问题
I am trying to run xgboost from H2O package in a spark cluster. I am using h2o on an on-prem cluster on a Red Hat Enterprise Linux Server, versin:'3.10.0-1062.9.1.el7.x86_64'.
I start H2O cluster inside the Spark environment
.appName('APP1')\
.config('spark.executor.memory', '15g')\
.config('spark.executor.cores', '8')\
.config('spark.executor.instances','5')\
.config('spark.yarn.queue', "DS")\
.config('spark.yarn.executor.memoryOverhead', '1096')\
.enableHiveSupport()\
.getOrCreate()
from pysparkling import *
import h2o
h2oConf = H2OConf()
hc = H2OContext.getOrCreate()
Connecting to H2O server at ... successful.

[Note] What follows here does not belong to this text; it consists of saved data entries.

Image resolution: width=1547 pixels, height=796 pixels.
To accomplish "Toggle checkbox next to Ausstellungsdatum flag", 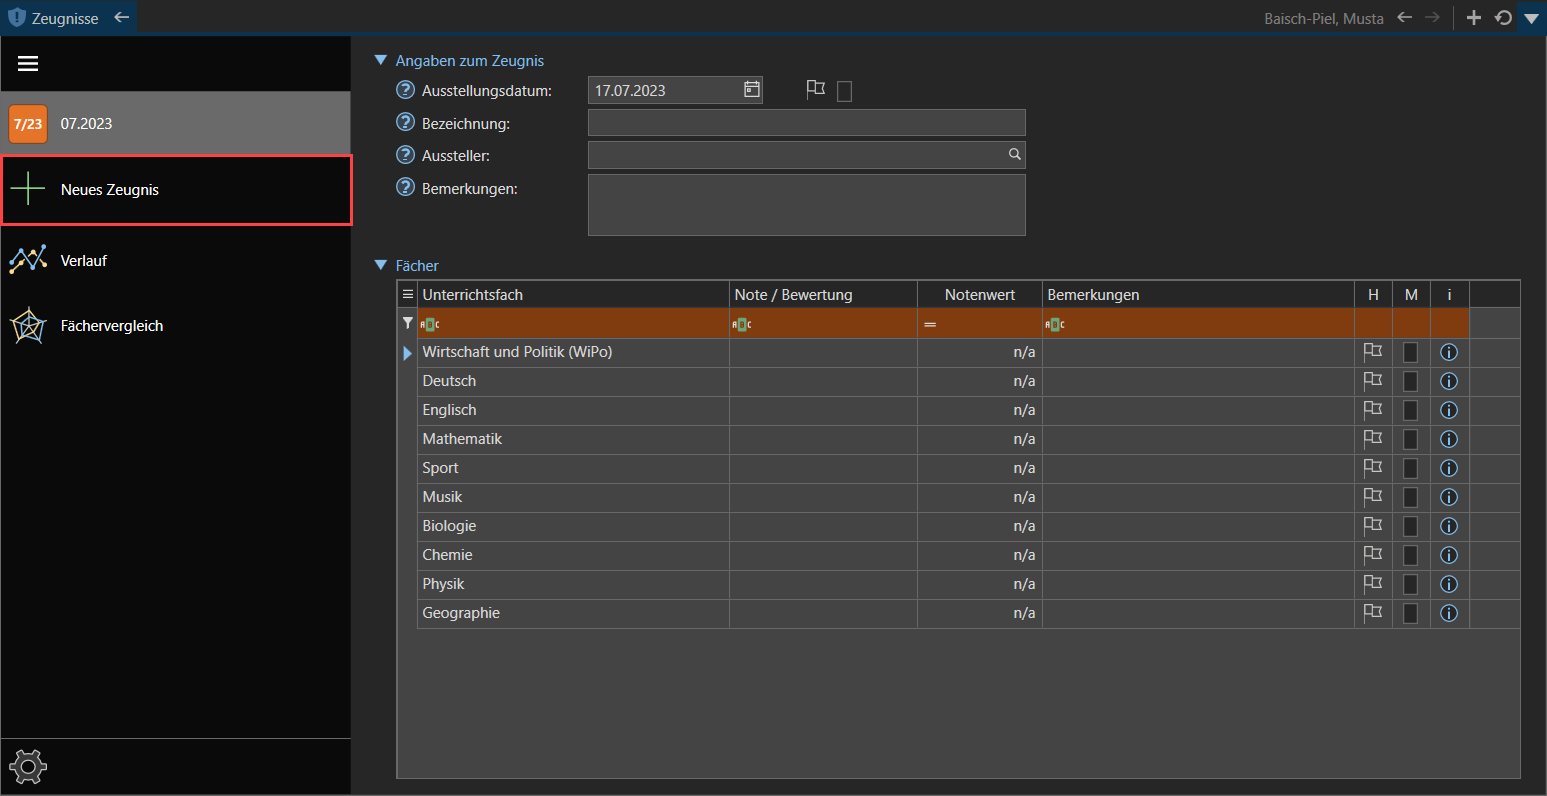I will [x=844, y=91].
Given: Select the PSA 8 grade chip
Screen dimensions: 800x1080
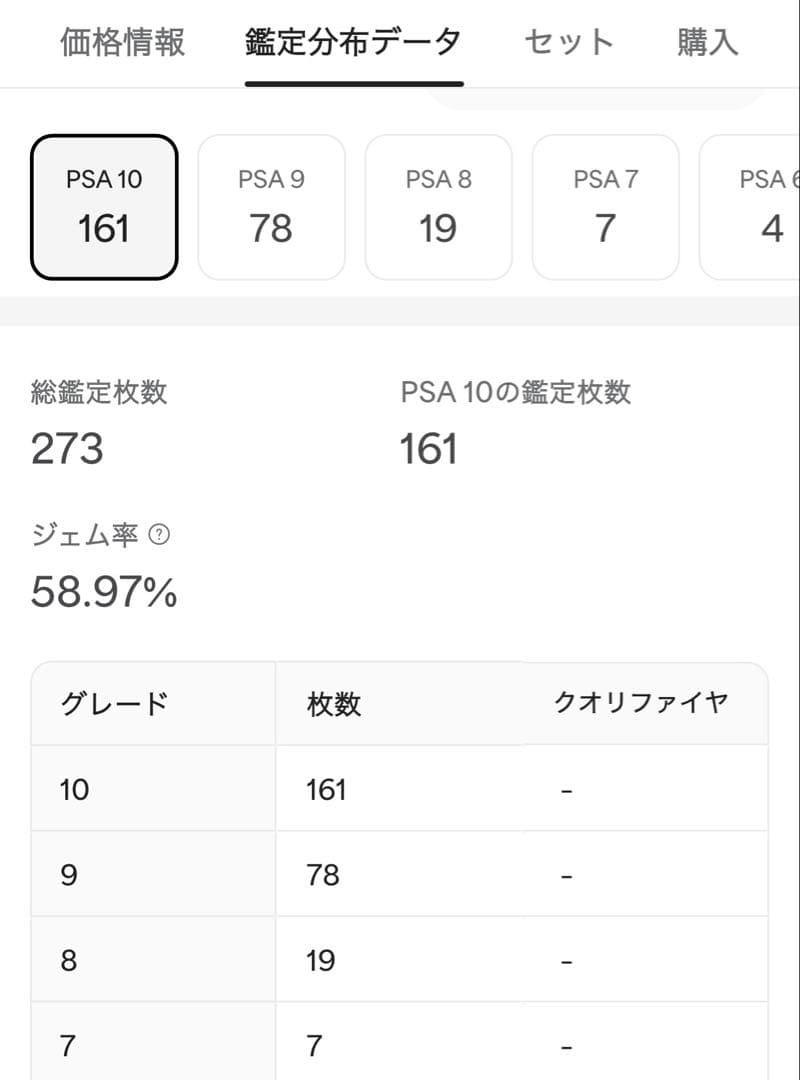Looking at the screenshot, I should click(438, 205).
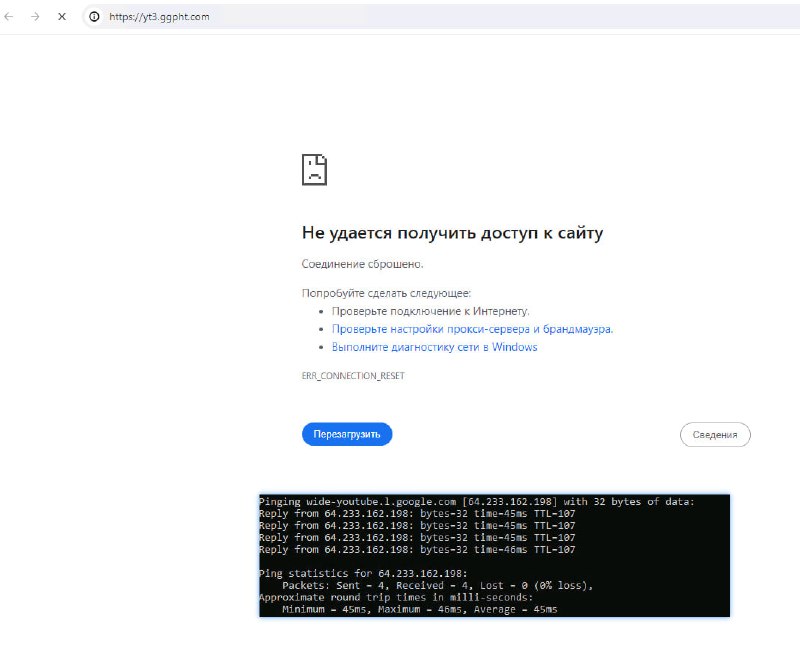Run Windows network diagnostics link
Screen dimensions: 800x647
(x=434, y=347)
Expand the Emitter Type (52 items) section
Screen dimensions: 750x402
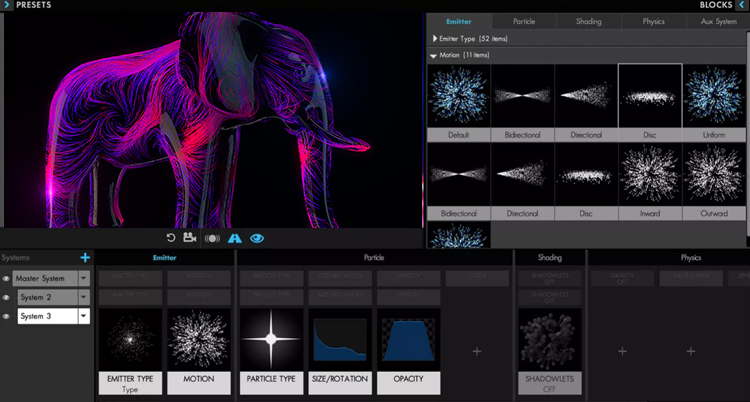(x=433, y=38)
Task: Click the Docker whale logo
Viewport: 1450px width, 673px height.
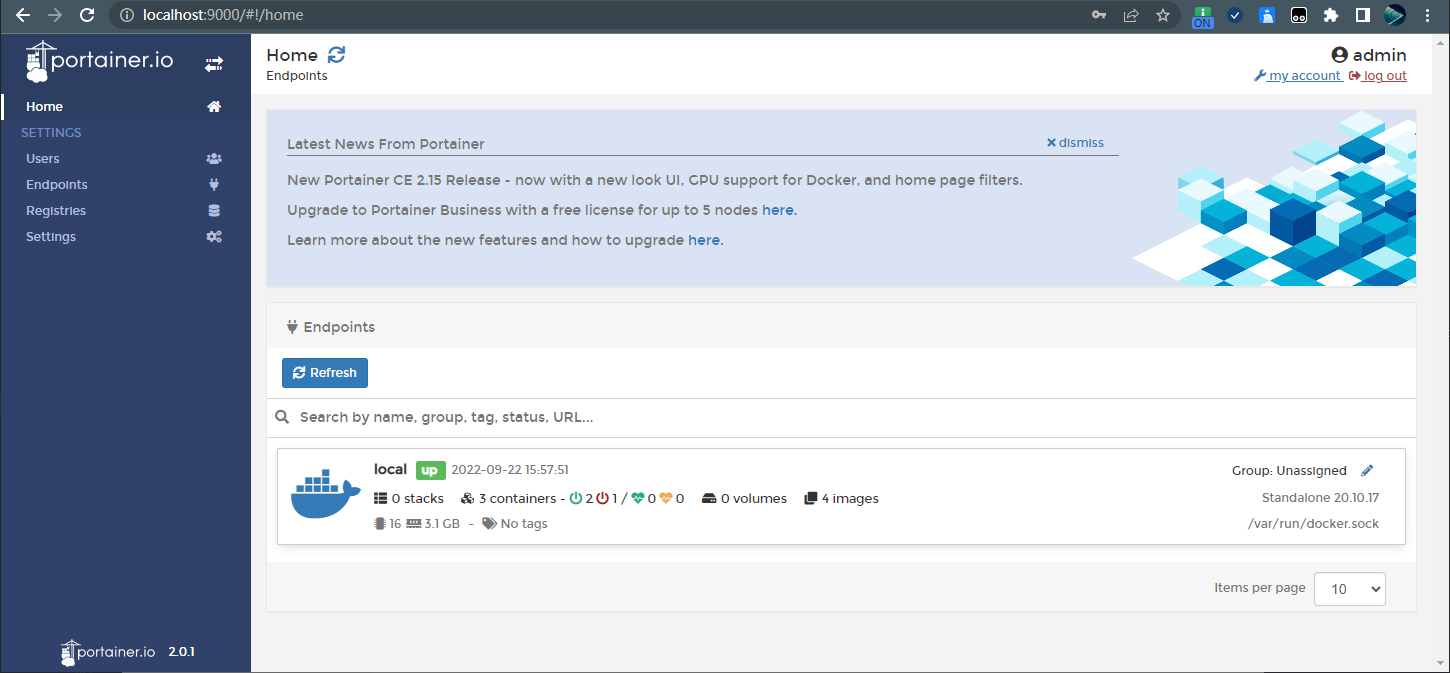Action: (325, 496)
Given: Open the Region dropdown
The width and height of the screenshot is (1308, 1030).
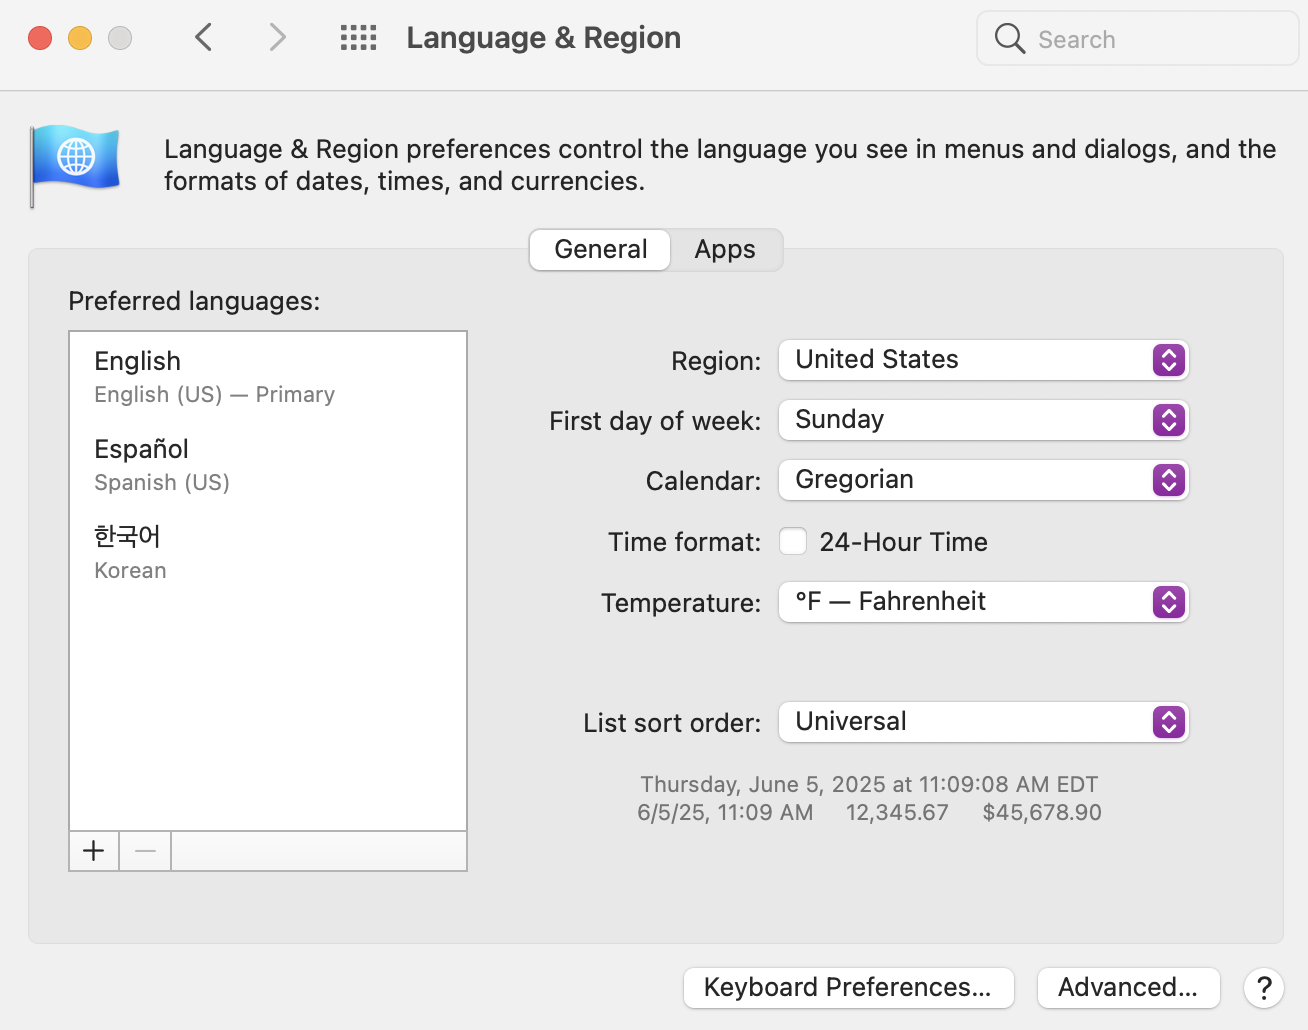Looking at the screenshot, I should pos(983,360).
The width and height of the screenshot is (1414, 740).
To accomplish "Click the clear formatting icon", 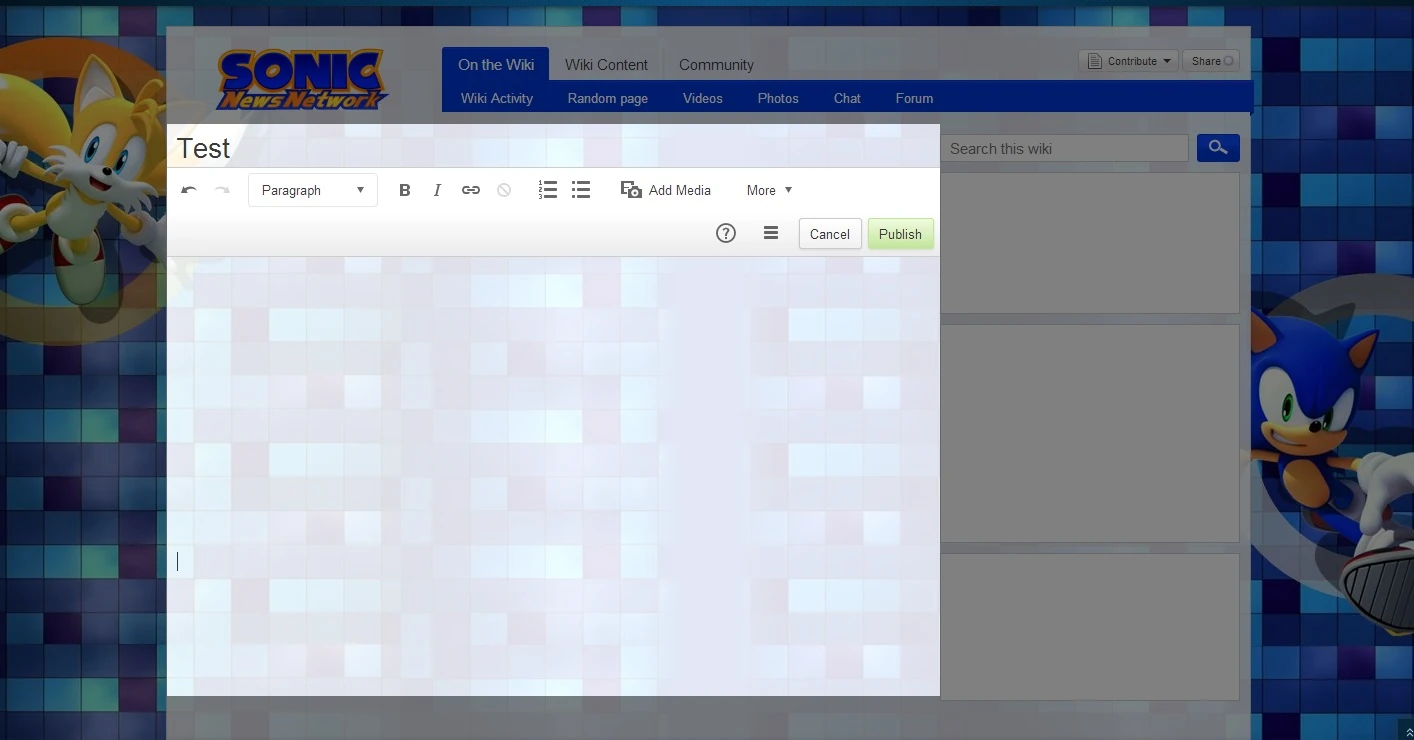I will click(x=504, y=190).
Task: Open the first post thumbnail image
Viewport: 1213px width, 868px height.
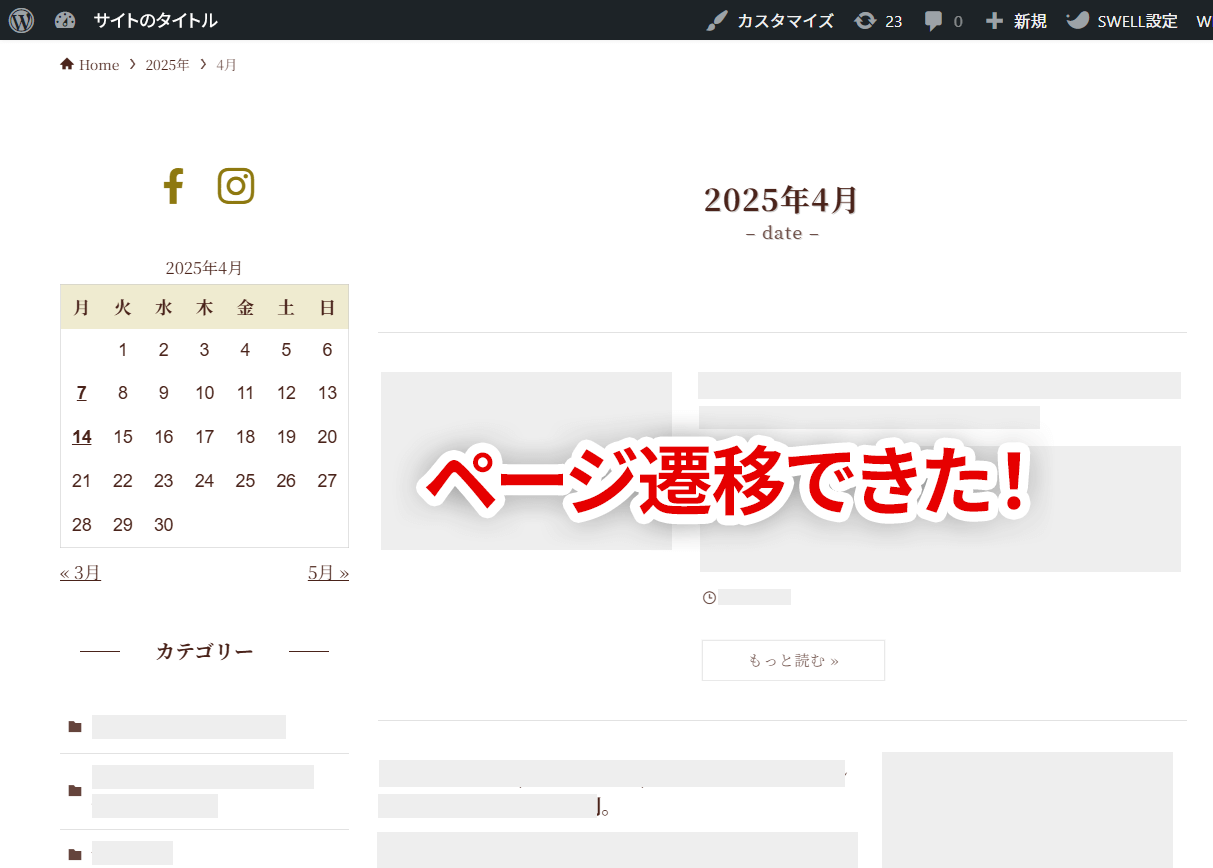Action: click(526, 461)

H2O cluster uptime: 13 secs
H2O cluster timezone: UTC
H2O data parsing timezone: UTC
H2O cluster version: 3.28.1.2
H2O cluster version age: 23 days
H2O cluster name: sparkling-water-app
H2O cluster total nodes: 5
H2O cluster free memory: 111.1 Gb
H2O cluster total cores: 160
H2O cluster allowed cores: 40
H2O cluster status: locked, healthy
H2O connection url: http
H2O connection proxy: None
H2O internal security: False
H2O API Extensions: XGBoost, Algos, Amazon S3, Sparkling Water REST API Extensions, AutoML, Core V3, TargetEncoder, Core V4
Python version: 2.7.13 final
Sparkling Water Context:
* Sparkling Water Version: 3.28.1.2-1-2.2
* H2O name: sparkling-water-app
* cluster size: 5
* list of used nodes:
(executorId, host, port)
and I see xgboost in H2O API Extensions. However, when I try to run it, I get the error that xgboost is not available on all nodes or it is not registered. I am importing xgboost from pysparkling.ml and Here is the output:
from pysparkling.ml import H2OXGBoost
estimator = H2OXGBoost(labelCol = "label")
model = estimator.fit(dt_train)
Py4JJavaErrorTraceback (most recent call last)
<ipython-input-44-a579ec322aa9> in <module>()
3
4
----> 5 model = estimator.fit(dt_train)
/usr/hdp/current/spark2-client/python/lib/pyspark.zip/pyspark/ml/base.py in fit(self, dataset, params)
62 return self.copy(params)._fit(dataset)
63 else:
---> 64 return self._fit(dataset)
65 else:
66 raise ValueError("Params must be either a param map or a list/tuple of param maps, "
/usr/hdp/current/spark2-client/python/lib/pyspark.zip/pyspark/ml/wrapper.py in _fit(self, dataset)
263
264 def _fit(self, dataset):
--> 265 java_model = self._fit_java(dataset)
266 return self._create_model(java_model)
267
/usr/hdp/current/spark2-client/python/lib/pyspark.zip/pyspark/ml/wrapper.py in _fit_java(self, dataset)
260 """
261 self._transfer_params_to_java()
--> 262 return self._java_obj.fit(dataset._jdf)
263
264 def _fit(self, dataset):
/opt/continuum/anaconda3/envs/python27/lib/python2.7/site-packages/py4j/java_gateway.pyc in __call__(self, *args)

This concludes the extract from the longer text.